Describing the status quo

Currently, the de facto philosophy of eth2 is that, much like for non-sharded chains, the canonical chain is defined as the fully valid and available chain that scores highest on the fork choice rule. In the non-sharded case, the “fully valid and available” criterion is trivial: full nodes just check it automatically. In the sharded case, however, nodes cannot check validity and availability directly, because “fully valid and available” includes shard chain data (ie. crosslinks) and there is too much shard chain data to check. Instead, nodes rely on a series of heuristics:

  • If 2/3 of a randomly sampled shard committee does not support a particular crosslink, then it cannot be included in the first place
  • If a node sees a fraud proof showing how a given crosslink is invalid, it rejects it
  • A node can run a data availability sampling check (see https://arxiv.org/abs/1809.09044) on any crosslink before accepting its legitimacy

These heuristics are imperfect. Hence, while in an abstract definitional sense the canonical chain is defined as being available and valid, it’s possible that some nodes will wrongly believe that some block B is the head, because they do not realize that some crosslink in B's history points to unavailable or invalid data. However, we expect the combination of heuristics to be highly robust in practice.

Note that fraud proofs are a retroactive heuristic: you may believe that some block B is valid, but then you see a fraud proof and after that point block B becomes invalid. In general, fraud proofs should be broadcasted quickly. However, in the worst worst case, where multiple security assumptions fail at the same time (there is an attacking majority in a crosslink AND there is a network latency of >6 minutes that affects fraud proofs but somehow NOT legitimate blocks), there’s a risk that an invalid block will get “finalized”, and then become “de-finalized” after the fact.

In this extreme case, because of Casper FFG’s rules, the validators that voted on the finalized block will not be able to vote on the new “correct” chain, and so they will lose a large portion of their balances until the inactivity leak leads to a minority finalizing the new correct chain. Arguably, this is okay; if a disaster happens, then whoever was responsible for the mistake should be penalized, even if their mistake was simply not trying hard enough to stay connected to fraud proof providers, or not running heuristics that stop making finalizing votes if network latency is too high. But there is also a “friendlier” approach.

Layer 1 optimistic rollup

Consider a chain architecture that works as follows. The canonical chain is defined as being the fully available and valid beacon chain pointing to fully available shard blocks that scores highest on the fork choice rule. That is, there are availability and validity requirements on the beacon chain, but there are only availability requirements on the data pointed to by the crosslinks; as long as the crosslink root actually is a Merkle root of data that is all available and of the right length, including that crosslink does not compromise a chain’s validity.

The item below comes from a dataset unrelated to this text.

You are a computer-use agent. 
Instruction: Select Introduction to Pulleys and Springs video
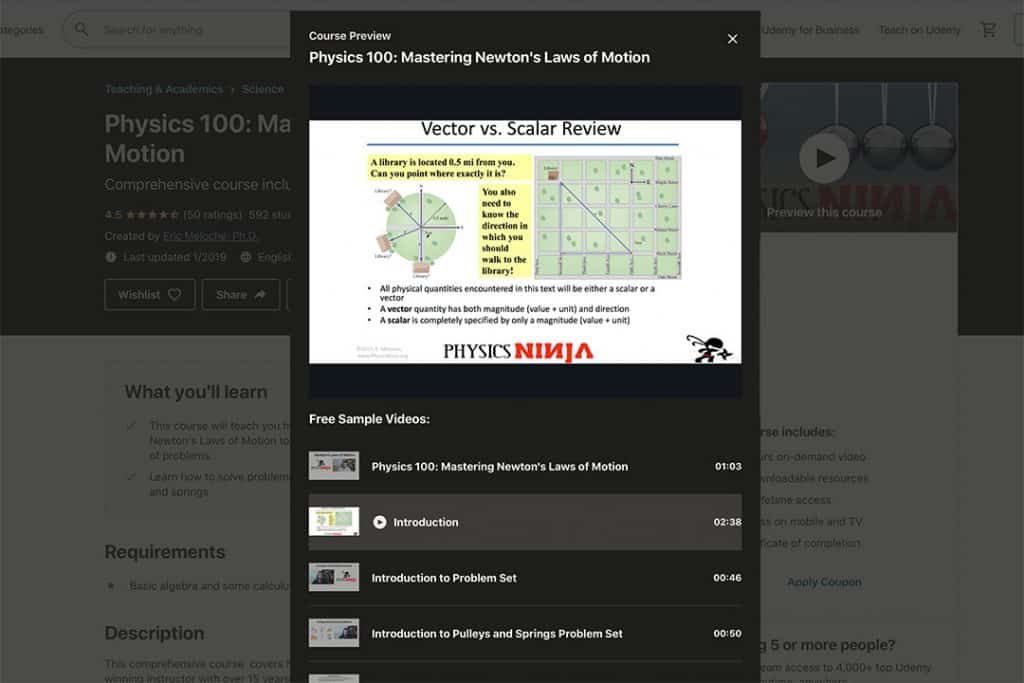(x=497, y=633)
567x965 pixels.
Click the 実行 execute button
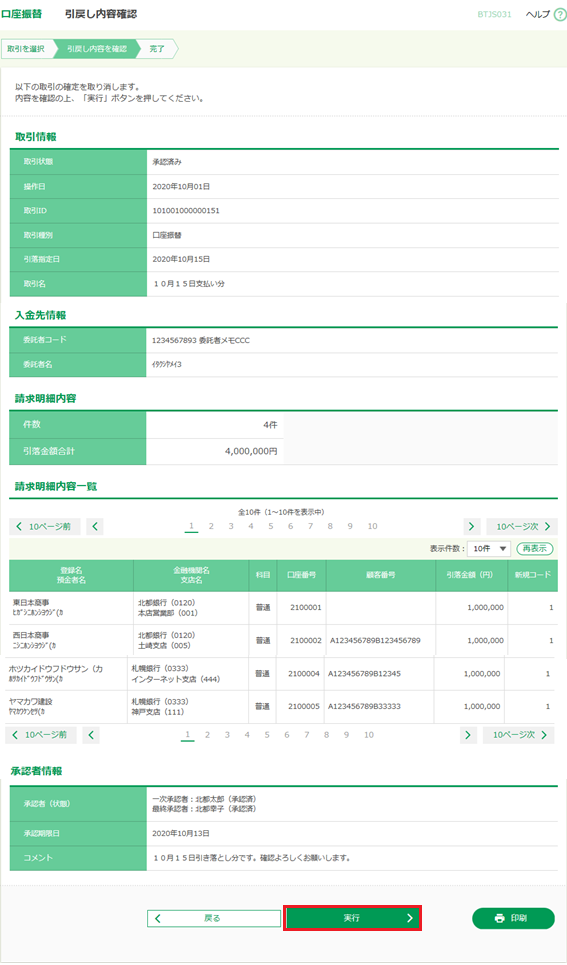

We use a STARKed merkle root as a data availability proof mechanism. When a block is published, we can use the crosslink roots included in the block to compute a combined root of all crosslinks included in that block. We can then add a reward for someone to submit an erasure-coded extension of this Merkle root along with a STARK proving that the extended Merkle root is correct.

This proof may take minutes to produce; hence we allow and expect validators to at first build on top of some block B “optimistically” without verifying data availability, and only expect and require data availability validation when validators make blocks that treat B as justified in the Casper FFG vote, as it’s treating an invalid block as justified that is potentially very risky.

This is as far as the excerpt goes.